Reynolds’ daughter was subjected to medical treatments that, according to the affidavit, were painful and unnecessary. In a nine-month-period in 2013, Reynolds took the girl to urgent care 28 times.
In September, Reynolds told doctors and nurses the girl was constipated and would not take her medicine. As a result, the girl was given a nasal gastric tube — a tube inserted through the nose and into the stomach to carry food and medicine into a person’s stomach. According to the affidavit, the girl told Detective Weber the feeding tube insertion, “felt like I was being eaten by a rattlesnake.”
While the girl was staying with her paternal grandparents, she had no health problems and was able to eat normally without a feeding tube, the affidavit says.

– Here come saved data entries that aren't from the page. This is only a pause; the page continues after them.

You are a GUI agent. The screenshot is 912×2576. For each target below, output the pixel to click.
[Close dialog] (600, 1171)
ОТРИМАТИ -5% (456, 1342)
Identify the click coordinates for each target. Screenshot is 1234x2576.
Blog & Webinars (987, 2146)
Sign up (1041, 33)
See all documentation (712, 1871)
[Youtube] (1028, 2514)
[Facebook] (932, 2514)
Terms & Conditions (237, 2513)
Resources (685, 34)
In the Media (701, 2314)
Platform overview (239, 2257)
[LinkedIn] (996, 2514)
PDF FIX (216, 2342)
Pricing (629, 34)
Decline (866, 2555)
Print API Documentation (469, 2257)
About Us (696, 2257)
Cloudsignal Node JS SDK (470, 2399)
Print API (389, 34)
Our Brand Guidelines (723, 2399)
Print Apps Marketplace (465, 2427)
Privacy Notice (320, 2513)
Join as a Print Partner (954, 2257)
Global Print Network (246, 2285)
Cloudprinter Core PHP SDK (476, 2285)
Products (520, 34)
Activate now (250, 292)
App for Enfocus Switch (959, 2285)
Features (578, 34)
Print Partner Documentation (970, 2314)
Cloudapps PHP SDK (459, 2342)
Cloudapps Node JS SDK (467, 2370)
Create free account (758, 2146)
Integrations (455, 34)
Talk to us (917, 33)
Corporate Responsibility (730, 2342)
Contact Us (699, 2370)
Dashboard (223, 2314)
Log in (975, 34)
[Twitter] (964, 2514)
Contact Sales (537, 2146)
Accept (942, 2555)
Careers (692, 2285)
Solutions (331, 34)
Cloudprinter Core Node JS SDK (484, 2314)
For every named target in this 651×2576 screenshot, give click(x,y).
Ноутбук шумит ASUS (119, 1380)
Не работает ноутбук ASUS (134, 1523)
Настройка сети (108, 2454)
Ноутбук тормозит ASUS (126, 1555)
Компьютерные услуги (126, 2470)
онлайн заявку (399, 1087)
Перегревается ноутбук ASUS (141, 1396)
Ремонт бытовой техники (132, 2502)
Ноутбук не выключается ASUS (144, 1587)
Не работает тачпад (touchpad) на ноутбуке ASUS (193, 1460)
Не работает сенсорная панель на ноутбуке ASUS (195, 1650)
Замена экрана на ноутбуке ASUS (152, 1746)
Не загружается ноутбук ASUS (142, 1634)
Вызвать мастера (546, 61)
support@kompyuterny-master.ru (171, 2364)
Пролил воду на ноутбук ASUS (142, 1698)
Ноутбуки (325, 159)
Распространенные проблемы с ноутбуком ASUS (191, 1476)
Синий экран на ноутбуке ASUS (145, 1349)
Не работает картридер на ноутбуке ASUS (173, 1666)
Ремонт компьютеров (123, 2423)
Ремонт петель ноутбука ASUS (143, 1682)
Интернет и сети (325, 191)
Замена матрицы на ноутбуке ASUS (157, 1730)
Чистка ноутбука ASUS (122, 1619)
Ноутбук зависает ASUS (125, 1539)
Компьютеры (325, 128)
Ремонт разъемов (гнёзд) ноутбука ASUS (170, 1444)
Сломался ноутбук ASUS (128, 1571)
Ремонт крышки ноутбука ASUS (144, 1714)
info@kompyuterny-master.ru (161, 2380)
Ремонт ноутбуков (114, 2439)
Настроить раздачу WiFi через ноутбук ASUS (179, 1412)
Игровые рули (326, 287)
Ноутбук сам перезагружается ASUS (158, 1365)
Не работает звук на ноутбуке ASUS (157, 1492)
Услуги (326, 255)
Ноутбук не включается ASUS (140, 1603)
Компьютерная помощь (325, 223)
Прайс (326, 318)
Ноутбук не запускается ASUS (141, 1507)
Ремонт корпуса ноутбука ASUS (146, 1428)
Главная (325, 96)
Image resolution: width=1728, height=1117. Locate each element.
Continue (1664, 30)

The three children also described being abused by Reynolds’ boyfriend while Reynolds watched. The children said he would force the children to drink hot sauce when they misbehaved. Each time they got into trouble, the spiciness level of the hot sauce increased. The children said they all had to face this discipline, even the 5-year-old — who Reynolds claimed had severe gastrointestinal issues. At times, the children would throw up from this punishment, according to the affidavit.
Reynolds’ arrest is the fourth suspected case documented this year in Tarrant County of Munchausen syndrome by proxy. In this syndrome, also called factitious disorder imposed upon another, a caregiver fakes or exaggerates a child’s illness for attention. The parent — usually a mother — might lie about a child’s medical history or symptoms to convince doctors to give their children medical treatments.